Vorteile, die den „parlamentarischen Gepflogenheiten“ entsprächen, sollten auch in Zukunft nicht strafbewehrt sein, weil, so heißt es in der Begründung weiter, „sich der Mandatsträger hierdurch regelmäßig nicht motivieren lässt, später im Auftrag oder nach Weisung zu handeln.“ Was „parlamentarische Gepflogenheiten“ sind wird äußerst großzügig umschrieben. „Der unentgeltliche Transport zu einer Veranstaltung ist in diesem Zusammenhang ebenso zu nennen wie die Übernahme der mit der Teilnahme verbundenen Übernachtungskosten. In gleicher Weise ist die Durchführung von Informationsreisen zulässig, bei denen die Erkundigung über wirtschaftliche, soziale oder politische Umstände im Vordergrund steht.“ Wenn das alles zulässig sein soll, ist die Frage, warum es eine angemessene Entschädigung der Abgeordneten gibt, warum sie das Recht der freien Nutzung aller staatlichen Verkehrsmittel haben, warum es eine Kostenerstattung für Dienstreisen gibt, einschließlich der Übernahme der Kosten für Kost und Logis.

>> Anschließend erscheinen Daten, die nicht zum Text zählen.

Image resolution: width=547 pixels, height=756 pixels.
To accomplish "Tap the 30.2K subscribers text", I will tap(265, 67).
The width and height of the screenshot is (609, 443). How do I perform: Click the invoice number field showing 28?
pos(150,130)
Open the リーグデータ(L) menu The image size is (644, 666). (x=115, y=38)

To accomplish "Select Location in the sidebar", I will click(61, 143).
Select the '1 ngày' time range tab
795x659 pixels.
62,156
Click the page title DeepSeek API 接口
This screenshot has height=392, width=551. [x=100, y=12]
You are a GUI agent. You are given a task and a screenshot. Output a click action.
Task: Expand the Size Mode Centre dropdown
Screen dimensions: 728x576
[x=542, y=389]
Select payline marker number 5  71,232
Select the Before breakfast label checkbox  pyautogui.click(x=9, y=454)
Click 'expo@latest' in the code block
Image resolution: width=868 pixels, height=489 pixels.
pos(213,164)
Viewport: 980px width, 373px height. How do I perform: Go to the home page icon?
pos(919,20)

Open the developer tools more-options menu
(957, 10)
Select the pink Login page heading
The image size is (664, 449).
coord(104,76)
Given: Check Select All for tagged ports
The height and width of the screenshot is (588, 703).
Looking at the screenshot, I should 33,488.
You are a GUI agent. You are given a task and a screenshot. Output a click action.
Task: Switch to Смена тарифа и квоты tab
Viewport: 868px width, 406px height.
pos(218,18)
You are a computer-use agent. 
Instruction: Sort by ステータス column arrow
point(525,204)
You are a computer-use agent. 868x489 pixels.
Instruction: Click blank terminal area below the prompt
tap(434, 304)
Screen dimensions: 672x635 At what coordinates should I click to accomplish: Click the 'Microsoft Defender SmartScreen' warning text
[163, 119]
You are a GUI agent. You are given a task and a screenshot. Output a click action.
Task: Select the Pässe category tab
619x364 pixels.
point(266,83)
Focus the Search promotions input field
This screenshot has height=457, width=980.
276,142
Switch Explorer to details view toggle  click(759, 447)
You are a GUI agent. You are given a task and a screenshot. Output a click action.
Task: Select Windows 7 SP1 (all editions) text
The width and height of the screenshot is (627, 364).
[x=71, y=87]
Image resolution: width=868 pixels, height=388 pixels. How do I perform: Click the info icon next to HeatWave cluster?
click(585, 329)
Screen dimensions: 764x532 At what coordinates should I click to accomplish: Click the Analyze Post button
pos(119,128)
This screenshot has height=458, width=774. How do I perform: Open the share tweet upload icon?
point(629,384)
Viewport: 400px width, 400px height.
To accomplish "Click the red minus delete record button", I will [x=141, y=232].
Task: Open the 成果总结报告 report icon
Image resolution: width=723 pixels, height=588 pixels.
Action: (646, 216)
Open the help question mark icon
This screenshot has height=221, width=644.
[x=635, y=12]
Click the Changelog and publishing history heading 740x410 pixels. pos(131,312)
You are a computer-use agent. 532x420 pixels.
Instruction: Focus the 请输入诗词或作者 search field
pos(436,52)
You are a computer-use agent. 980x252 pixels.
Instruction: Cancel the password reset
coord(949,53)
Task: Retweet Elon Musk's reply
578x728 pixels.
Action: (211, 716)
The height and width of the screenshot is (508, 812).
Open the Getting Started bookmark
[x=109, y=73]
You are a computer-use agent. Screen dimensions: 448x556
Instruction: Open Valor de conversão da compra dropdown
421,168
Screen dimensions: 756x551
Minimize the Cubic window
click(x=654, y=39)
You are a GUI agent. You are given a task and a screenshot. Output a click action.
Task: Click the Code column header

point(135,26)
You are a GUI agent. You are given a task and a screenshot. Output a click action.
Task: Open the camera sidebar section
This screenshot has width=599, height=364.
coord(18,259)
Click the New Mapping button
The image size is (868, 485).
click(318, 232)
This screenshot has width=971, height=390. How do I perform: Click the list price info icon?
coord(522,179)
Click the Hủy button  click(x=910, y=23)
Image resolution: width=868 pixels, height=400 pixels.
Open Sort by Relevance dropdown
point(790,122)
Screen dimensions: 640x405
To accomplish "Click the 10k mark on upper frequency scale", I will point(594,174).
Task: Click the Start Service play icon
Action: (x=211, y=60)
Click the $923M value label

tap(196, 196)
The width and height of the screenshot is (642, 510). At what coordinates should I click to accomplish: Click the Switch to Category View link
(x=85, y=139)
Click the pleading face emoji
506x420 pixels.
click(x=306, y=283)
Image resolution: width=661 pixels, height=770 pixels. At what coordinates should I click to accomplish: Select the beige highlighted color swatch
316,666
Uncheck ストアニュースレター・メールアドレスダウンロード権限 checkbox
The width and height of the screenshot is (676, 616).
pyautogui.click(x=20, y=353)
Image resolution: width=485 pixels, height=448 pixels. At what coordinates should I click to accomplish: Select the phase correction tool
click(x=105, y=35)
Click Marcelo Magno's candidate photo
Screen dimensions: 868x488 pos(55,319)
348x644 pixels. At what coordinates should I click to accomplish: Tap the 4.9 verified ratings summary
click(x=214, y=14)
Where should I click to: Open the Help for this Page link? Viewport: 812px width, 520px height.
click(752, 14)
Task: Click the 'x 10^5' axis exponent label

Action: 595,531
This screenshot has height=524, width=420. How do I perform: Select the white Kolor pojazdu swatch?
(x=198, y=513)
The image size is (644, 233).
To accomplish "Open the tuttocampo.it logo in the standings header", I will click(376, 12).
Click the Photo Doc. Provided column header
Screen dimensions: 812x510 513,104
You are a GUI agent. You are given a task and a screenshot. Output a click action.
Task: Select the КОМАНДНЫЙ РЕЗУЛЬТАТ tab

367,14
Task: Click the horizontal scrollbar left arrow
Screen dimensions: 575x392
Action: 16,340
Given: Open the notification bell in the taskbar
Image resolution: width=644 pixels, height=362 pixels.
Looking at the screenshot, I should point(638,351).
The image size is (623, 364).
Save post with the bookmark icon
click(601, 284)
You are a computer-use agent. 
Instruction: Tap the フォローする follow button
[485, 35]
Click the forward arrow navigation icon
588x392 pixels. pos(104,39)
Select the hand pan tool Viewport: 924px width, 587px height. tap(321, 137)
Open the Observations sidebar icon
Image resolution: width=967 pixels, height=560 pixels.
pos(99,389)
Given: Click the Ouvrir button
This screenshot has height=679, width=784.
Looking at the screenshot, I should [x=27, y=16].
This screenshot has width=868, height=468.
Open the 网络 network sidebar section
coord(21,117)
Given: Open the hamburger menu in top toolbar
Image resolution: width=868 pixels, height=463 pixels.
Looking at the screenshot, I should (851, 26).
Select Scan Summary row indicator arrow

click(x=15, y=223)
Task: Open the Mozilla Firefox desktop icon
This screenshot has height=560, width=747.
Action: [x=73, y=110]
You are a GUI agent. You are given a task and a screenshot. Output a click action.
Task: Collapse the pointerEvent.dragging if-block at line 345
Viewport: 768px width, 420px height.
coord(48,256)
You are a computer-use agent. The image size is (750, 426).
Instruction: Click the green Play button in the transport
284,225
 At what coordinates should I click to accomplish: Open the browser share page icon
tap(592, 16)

Wer den Gesetzentwurf liest, muss das Gefühl bekommen, es soll sich am besten nichts ändern. Das aber kann nicht das Anliegen dieses Gesetzes sein. Was „parlamentarische Gepflogenheiten“ sind sollte in den Verhaltensregeln der Abgeordneten festgelegt werden, wobei zu berücksichtigen ist, dass sehr wohl die Erstattung von Reisekosten bereits gesetzlich geregelt ist. Verhaltensregeln könnten die klare Richtschnur vorgeben – was ist erlaubt und was nicht. Das würde die oft zitierten wilden Ermittlungen von Staatsanwälten an klare Vorschriften binden.
Abgeordnete regeln unser Zusammenleben, sie vertreten dabei die verschiedensten Interessen. Für diese verantwortungsvolle und mit Sicherheit nicht immer leichte Aufgabe werden sie auch entlohnt. Es ist schwer verständlich, dass das einfache Prinzip, keine außergesetzlichen Zuwendungen für die Ausübung des Mandats zu erlauben, juristisch so ungeheuer schwer zu fassen sein soll, wie uns das die Redner der Union weismachen wollen. Nach dem Grundgesetz darf es keine Privilegierung durch Geld geben beim Zugang zu Politik, Behörden und Abgeordneten. Das Egalitätsprinzip ist ein hohes Gut der Demokratie. Wer es zu unterlaufen versucht, schadet der Demokratie, zerstört das Vertrauen und die Glaubwürdigkeit in Politik und Politiker.